◆ **WORK ITEM**: Begin with the line containing "Where should I" and reproduce it and all later lines exactly, through the last line of the records. Add nothing else.
Top of THE INPUT
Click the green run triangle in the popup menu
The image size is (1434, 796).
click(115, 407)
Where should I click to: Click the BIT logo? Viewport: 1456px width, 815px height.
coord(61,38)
Bottom of THE INPUT
◆ **ANSWER FOR THE TASK**:
Where should I click to: Click the BIT logo? Viewport: 1456px width, 815px height.
coord(61,38)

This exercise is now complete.